◆ **SELECTED EXTRACT**
════════════════

Friday, April 29, 2005

I'll take "C"

If I had to pick a dream job, it would be taking surveys. There's just something invigorating about prying myself into a multiple choice answer and reading the horoscope-like interpretations of who I am.

So I was thrilled to take the "Find Your Wedding Style" survey in David Toussaint's "Gay and Lesbian Weddings." I also made Kelley take it, though she does not share my affection for all things survey. I had to read aloud the questions and answers for her and demand responses.

Wouldn't you know -- we have different, but complimentary, styles. I am intimate and she is casual.

The big differences in survey results came when we had to pick a favorite Mary. She chose Tyler Moore. I went with Bloody. When it came to who we would most like to be interviewed by, she went traditional -- Barbara Walters -- and I went crazy -- David Letterman.

We matched in our favorite sexual position, female gay icon and perfect date movie. That would be it's all good, Katharine Hepburn and Annie Hall, respectively. Oh wait! Kelley said The Exorcist for movie. Shit. Maybe I should reconsider. I freak out when she talks in that demon voice.

Nooo, that would be jumping the gun. On a review of our results, we also both prefer martinis for cocktail, writers for company, Christmas for holiday and drinks with friends on Saturday night. Whew. Wedding on.


Our proposal Posted by Hello

Grooms doomed

The announcement ran in Sunday's editon of The MetroWest Daily News.

View Text Version

Tuesday, April 26, 2005

Candles in the wind

Goodbye England's rose, hello conjugal bliss — Elton John plans to tie the knot with his longtime boyfriend later this year.

════════════════

◆ **PROVIDED RECORDS**
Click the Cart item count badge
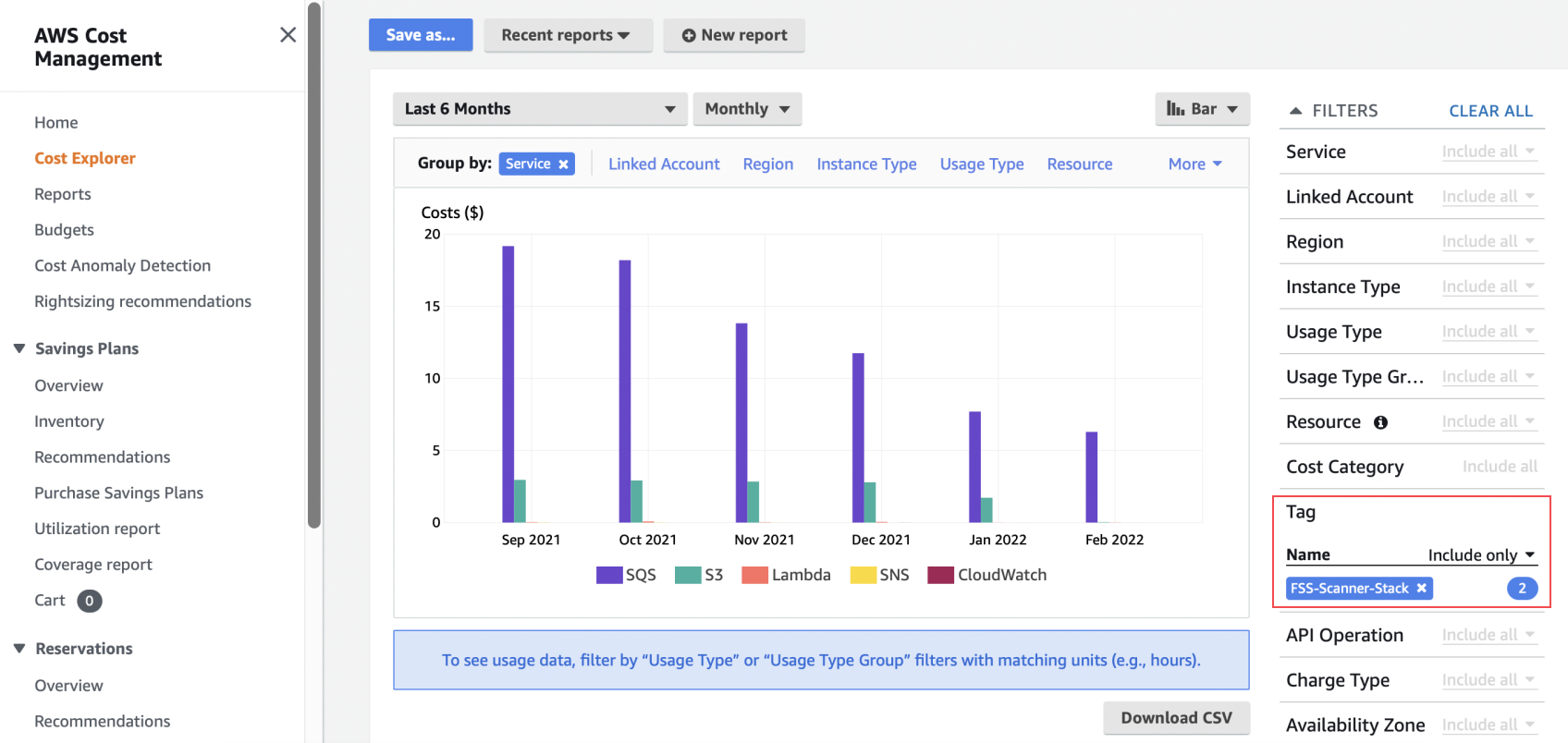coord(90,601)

════════════════

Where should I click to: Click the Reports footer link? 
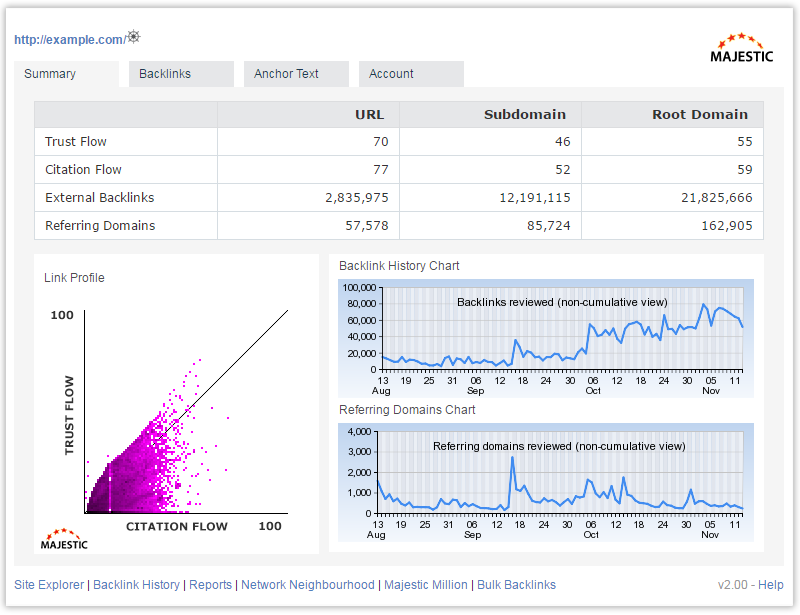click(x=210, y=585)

════════════════

◆ **THE TASK**
In the blog post about the wedding-style survey, reproduce word for word the passage that begins with the words "Friday, April 29, 2005" and stops after the words "of who I am.".

◆ **SOLUTION FOR THIS EXERCISE**
Friday, April 29, 2005

I'll take "C"

If I had to pick a dream job, it would be taking surveys. There's just something invigorating about prying myself into a multiple choice answer and reading the horoscope-like interpretations of who I am.